Jon Stewart (short guy…had to use the kiddie pisser)
Stephen Baldwin (walked up…cracked neck…and sounded like he opened up a firehose…full 3 minutes solid DOOOOOOSH)

can’t remember anyone else

I’m not a guy, but I have a “next to a celeb” story too – in a rather famous and posh NYC restaurant, the woman in the stall next to mine asked if I had a ‘square to spare’ for her. As soon as I heard her speak, I was almost positive who she was, but I kept my cool, passed a handful of tissue under the wall, finished up, and managed to meet the one and only Tina Turner at the sinks as we both washed our hands. She looked kinda peeved and turned to me and said “You’d think a place with a $30 shrimp cocktail on the menu could manage to keep the stalls stocked, wouldn’t you?” All I could do was smile and nod, and as she left I said “I’m glad I could help you out!” like a buffoon and she just smiled and waved.

Is it just me, or does the phrase “scoop up a floater” sound like a very short biography of JFK Jr.?

beating a hasty exit

Celebriies pee?!?!!? :eek:

Olentzero, that was so wrong, but so funny.

I pee’d next to Gabriel Byrne. We then shared a heineken that he smuggled into the wedding. (Wedding only had wine and champaign).

Turns out his publicist is from the area and was the groom’s cousin so he tagged along.

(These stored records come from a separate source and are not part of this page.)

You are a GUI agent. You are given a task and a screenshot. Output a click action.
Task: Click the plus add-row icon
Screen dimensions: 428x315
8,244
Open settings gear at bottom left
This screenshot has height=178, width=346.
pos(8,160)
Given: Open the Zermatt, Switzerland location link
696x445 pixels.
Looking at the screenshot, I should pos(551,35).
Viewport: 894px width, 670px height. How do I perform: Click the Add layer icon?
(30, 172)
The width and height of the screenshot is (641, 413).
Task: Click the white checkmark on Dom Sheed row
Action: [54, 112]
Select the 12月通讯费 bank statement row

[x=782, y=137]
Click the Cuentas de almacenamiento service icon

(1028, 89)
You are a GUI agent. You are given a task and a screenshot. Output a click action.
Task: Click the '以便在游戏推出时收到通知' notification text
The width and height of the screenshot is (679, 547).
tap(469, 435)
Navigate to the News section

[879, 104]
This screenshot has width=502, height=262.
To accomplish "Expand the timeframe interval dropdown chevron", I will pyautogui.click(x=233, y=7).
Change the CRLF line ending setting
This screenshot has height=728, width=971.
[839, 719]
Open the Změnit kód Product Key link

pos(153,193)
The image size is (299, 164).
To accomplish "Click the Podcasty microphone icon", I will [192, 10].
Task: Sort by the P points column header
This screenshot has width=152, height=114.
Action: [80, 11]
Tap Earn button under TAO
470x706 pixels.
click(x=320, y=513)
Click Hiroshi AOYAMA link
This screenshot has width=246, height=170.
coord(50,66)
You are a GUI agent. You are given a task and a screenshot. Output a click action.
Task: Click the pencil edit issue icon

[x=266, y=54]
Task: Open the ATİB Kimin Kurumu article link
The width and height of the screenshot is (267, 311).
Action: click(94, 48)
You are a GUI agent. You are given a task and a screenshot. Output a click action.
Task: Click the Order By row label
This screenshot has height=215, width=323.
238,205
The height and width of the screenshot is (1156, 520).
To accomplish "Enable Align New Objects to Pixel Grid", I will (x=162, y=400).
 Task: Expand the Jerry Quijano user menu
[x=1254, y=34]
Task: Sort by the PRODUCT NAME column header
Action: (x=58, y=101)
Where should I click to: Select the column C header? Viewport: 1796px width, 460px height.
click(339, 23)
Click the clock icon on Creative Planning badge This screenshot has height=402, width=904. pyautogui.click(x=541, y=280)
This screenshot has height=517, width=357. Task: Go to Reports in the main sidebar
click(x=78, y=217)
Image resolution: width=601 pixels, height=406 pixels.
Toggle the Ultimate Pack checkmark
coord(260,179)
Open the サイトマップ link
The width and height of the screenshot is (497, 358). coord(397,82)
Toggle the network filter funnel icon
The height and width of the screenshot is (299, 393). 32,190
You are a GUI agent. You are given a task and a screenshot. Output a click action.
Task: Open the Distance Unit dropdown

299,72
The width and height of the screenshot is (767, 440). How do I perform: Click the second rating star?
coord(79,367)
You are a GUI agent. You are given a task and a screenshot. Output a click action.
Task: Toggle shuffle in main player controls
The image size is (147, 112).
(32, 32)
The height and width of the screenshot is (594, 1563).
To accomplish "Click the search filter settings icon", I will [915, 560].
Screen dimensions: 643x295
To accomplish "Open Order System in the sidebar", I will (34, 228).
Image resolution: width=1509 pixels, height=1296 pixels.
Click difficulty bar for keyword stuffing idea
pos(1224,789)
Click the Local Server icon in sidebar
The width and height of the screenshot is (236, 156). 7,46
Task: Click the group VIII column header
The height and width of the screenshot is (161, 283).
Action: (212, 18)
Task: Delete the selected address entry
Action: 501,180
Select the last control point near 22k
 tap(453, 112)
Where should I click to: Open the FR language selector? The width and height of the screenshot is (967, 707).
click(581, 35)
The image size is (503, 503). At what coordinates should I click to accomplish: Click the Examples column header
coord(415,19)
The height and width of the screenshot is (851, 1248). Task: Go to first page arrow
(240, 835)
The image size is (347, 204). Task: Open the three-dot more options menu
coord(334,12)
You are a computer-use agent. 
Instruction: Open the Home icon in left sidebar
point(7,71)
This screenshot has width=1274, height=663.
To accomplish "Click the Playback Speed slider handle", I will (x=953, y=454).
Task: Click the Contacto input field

I’m Irish too so don’t bother asking me if I checked out his size. I already know the answer.

Ya I peed in a stall that was in the middle of two other stalls that were occupied by these celebs: ariana grande and Selena gomez. I knew because when I came out Selena gomez and ariana grande came out, and I stared into their beautiful gleaming eyes. Hey @arianajorge, nice story I believe u cuz I asked her when I saw her.